Then I came home and started this letter, because –

I don't want it to sound like I don't have anybody to talk to. I have friends (sort of) at work (though it's hard when girls keep getting fired, or else quitting to get married, and even the ones who aren't quitting yet just want to talk about how to get rich husbands so they can quit and after half an hour of that I want to go home so I can just read a stupid book.) I'm still in touch with some friends from school, and we talk on the phone sometimes, but what's going through my head right now doesn't feel like something I can explain to any of them.

I can't help thinking that if I hadn't been so stubborn and had written back to you before, I'd maybe have a phone number where I could talk to you. I figured I'd write it all down instead, but now I'm not sure what I'm trying to say or why I thought I needed to say it to you. I'll write my phone number on the top of this letter (it's the boarding house line, and a bunch of people share it, but if you leave a message I'll get it.) I don't know when this will get to you, if it will, and if it does, if you'll be able to call back. Or want to.

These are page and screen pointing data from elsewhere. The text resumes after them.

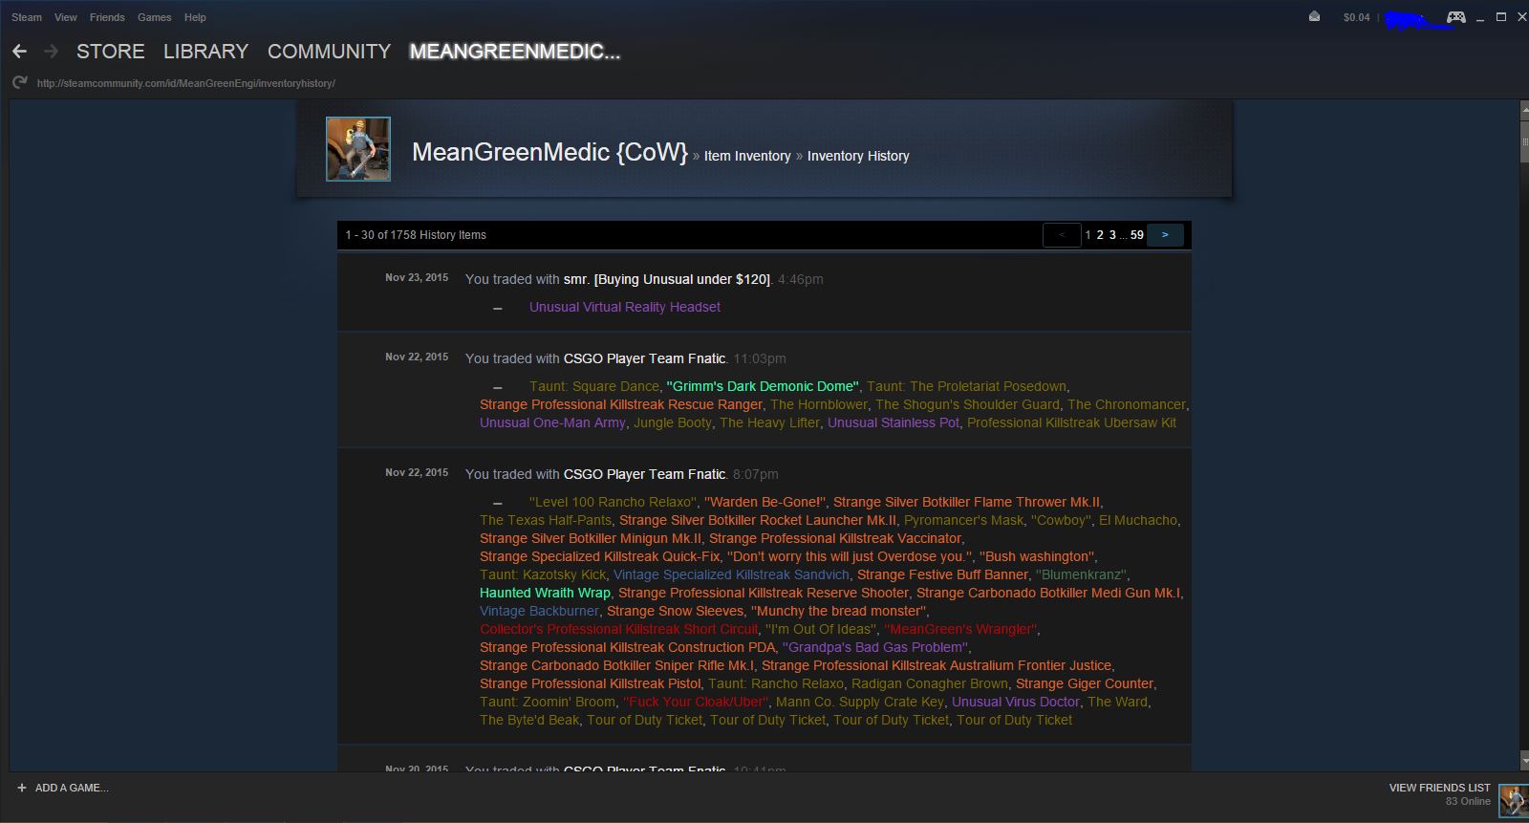Go to next history page arrow
The image size is (1529, 823).
1164,234
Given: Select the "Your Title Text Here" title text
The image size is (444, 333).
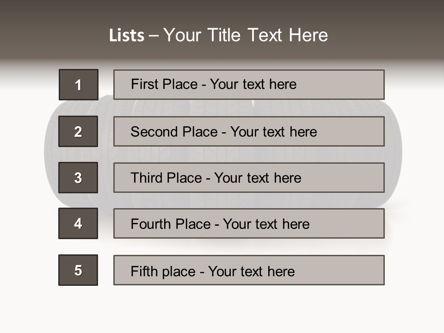Looking at the screenshot, I should pos(246,35).
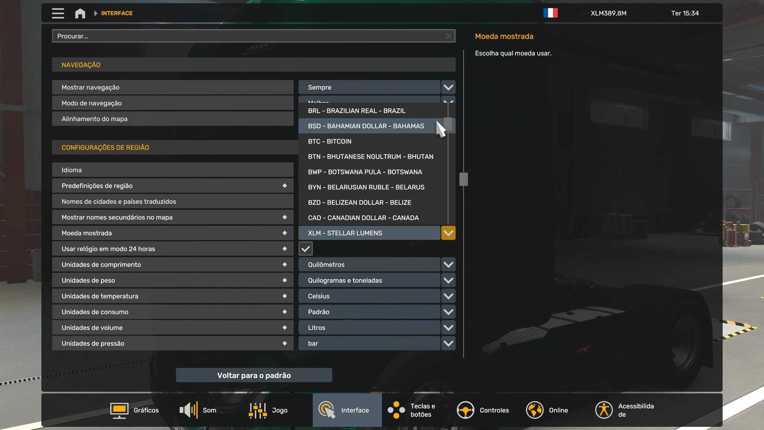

By the time you do, if you do, maybe I'll figure out what I have to say. Or maybe I'll have forgotten. Probably, tomorrow I'll feel silly about feeling weird today. Probably nothing in my life is going to change at all. I'm going to sleep now, and in the morning, probably, I'll wonder what I was going on about.

Probably, I won't even mail this letter.

\- Riza

3.  
June 11

Roy –

Well, today had more developments and rather than trying to re-explain the whole thing, I'm going to throw this letter in together with yesterday's. Assuming I decide ever to mail either one. I keep thinking this week is going to pass like a fever.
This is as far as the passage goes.